== Recorded information ==
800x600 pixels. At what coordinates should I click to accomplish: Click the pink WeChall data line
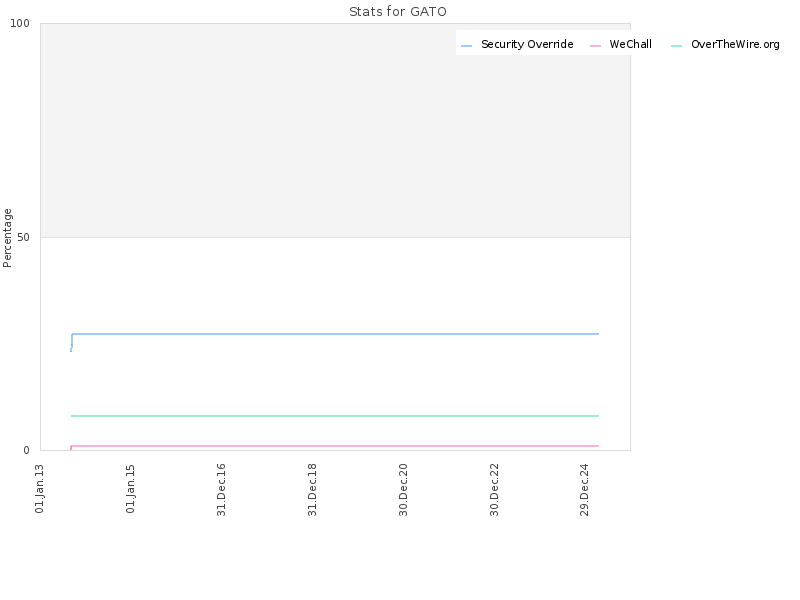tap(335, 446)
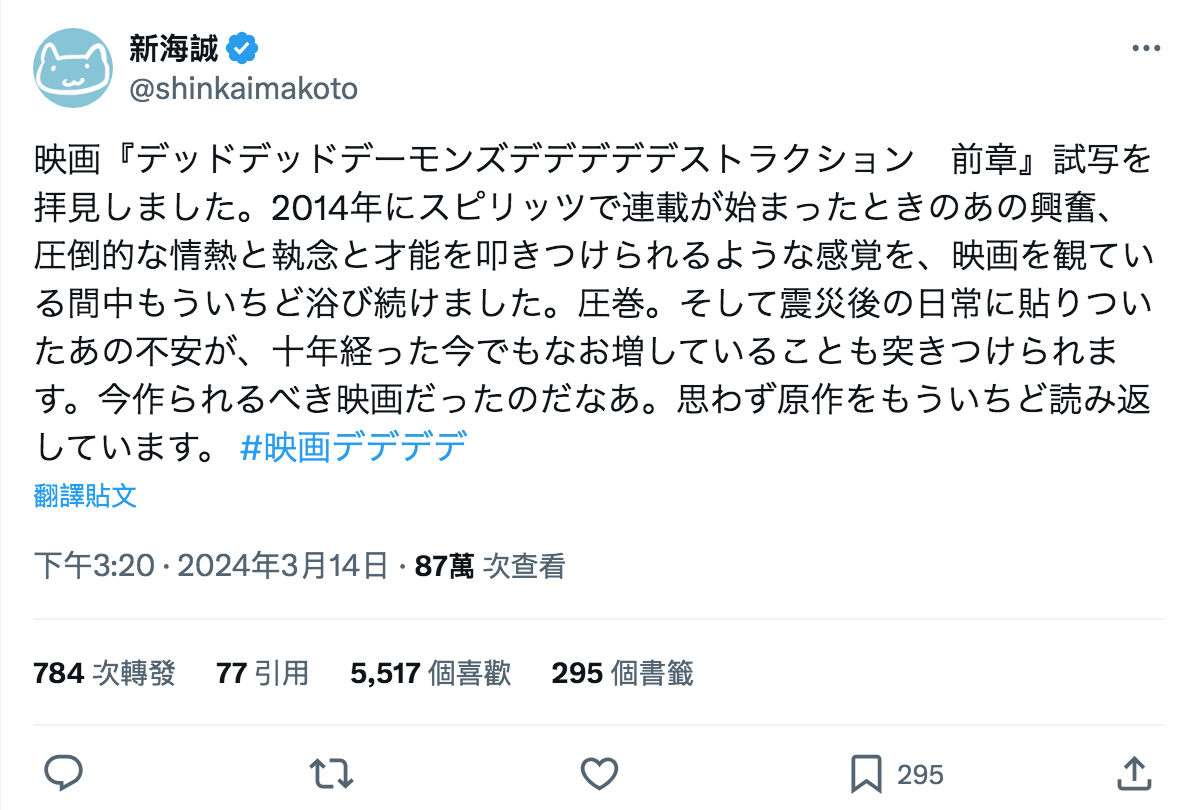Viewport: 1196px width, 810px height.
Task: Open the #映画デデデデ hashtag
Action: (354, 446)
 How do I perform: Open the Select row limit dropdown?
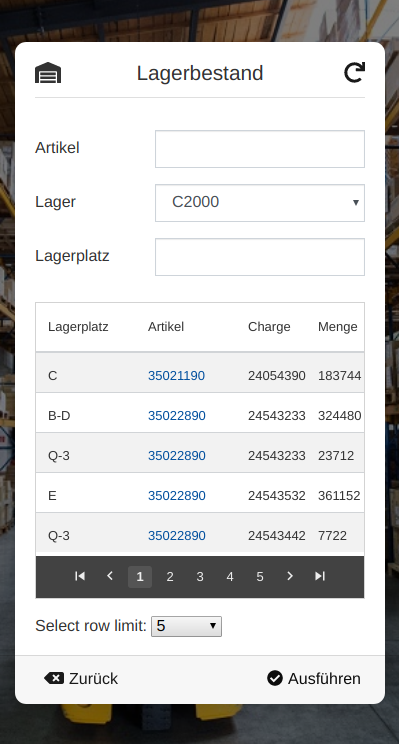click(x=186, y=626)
===
Activity
Exact copy, pictures excluded: restate every record above word for word.

Response to this exercise
800x600 pixels. At what coordinates should I click to accomplish: Click the pink WeChall data line
tap(335, 446)
Viewport: 1196px width, 810px height.
Task: Open the #映画デデデデ hashtag
Action: (354, 446)
 How do I perform: Open the Select row limit dropdown?
click(x=186, y=626)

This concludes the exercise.